Les rapports des Préfets

dimanche 8 novembre 2015
par  Jean

Ce chapitre est basé sur les rapports des Préfets. Si les informations relatives à notre département sont relativement peu nombreuses, les rapports de l’Oise et de Seine et Marne sont nettement plus conséquents. Je pense qu’il est possible d’extrapoler et dire que les conditions de vie étaient semblables dans nos 3 départements. Nous n’aurons malheureusement pas d’informations sur toute la durée de l’occupation.
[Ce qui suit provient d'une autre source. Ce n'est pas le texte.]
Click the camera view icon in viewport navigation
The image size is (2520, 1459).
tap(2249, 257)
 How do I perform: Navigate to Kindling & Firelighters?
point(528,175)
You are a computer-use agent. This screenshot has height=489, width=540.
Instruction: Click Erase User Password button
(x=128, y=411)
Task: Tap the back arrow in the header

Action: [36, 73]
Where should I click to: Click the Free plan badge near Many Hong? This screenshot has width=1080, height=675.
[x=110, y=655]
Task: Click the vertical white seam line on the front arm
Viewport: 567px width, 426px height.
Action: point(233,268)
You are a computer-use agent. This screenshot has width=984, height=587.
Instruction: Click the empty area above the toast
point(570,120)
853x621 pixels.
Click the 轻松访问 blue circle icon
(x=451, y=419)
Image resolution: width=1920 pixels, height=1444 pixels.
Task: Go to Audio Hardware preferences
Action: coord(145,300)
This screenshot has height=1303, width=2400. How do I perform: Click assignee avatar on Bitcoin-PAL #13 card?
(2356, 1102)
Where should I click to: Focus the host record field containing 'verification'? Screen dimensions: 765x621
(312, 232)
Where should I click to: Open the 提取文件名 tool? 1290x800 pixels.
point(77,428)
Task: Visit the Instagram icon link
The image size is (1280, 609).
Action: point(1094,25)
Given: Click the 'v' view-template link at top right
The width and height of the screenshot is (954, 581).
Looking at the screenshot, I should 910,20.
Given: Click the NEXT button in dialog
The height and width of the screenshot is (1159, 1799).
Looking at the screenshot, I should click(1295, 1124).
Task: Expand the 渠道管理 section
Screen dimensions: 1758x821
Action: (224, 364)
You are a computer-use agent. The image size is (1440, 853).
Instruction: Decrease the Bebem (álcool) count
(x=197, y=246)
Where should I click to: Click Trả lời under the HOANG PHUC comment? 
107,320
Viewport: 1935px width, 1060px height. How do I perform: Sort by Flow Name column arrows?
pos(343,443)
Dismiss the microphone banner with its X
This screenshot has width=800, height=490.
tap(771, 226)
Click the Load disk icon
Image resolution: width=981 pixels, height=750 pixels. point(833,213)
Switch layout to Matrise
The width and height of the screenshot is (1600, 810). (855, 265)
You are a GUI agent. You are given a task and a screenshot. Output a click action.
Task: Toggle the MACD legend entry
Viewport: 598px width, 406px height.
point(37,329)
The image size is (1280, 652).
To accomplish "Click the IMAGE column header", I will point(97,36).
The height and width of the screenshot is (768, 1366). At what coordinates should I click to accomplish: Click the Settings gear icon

Voici ce que nous connaissons :

Année 1940 :

Le préfet de Seine et Oise alerte les autorités sur le manque de moyens, tant en hommes qu’en matériel, pour assurer la récolte de l’année. L’état major du gouvernement militaire de Paris propose, dans une note [1] du 22 février 1940, de fournir 1 500 hommes mais ne peut satisfaire la demande de 1 000 chevaux. Il propose de mettre en repos dans la région Parisienne une ou deux divisions qui seraient mises à la disposition des agriculteurs.

Un bibliothécaire du Lycée Hoche de Versailles [2] , M. Meyer, se passionnait pour les problèmes de chiffrage. Les Allemands envoyaient à l’époque leurs messages dans de faux bulletins de météo sur lesquels les services de l’armée se cassaient les dents. M. Meyer constitua une équipe d’amateurs qui cassèrent le code, permettant ainsi de suivre les mouvements des navires allemands, de localiser les terrains d’aviation, etc. M. Meyer, le petit amateur, sera évacué avec les services officiels, d’abord à Barbezieux, puis à Bordeaux et enfin en Afrique de Nord. Plus tard il revient en France et rentre dans le réseau de l’OCM.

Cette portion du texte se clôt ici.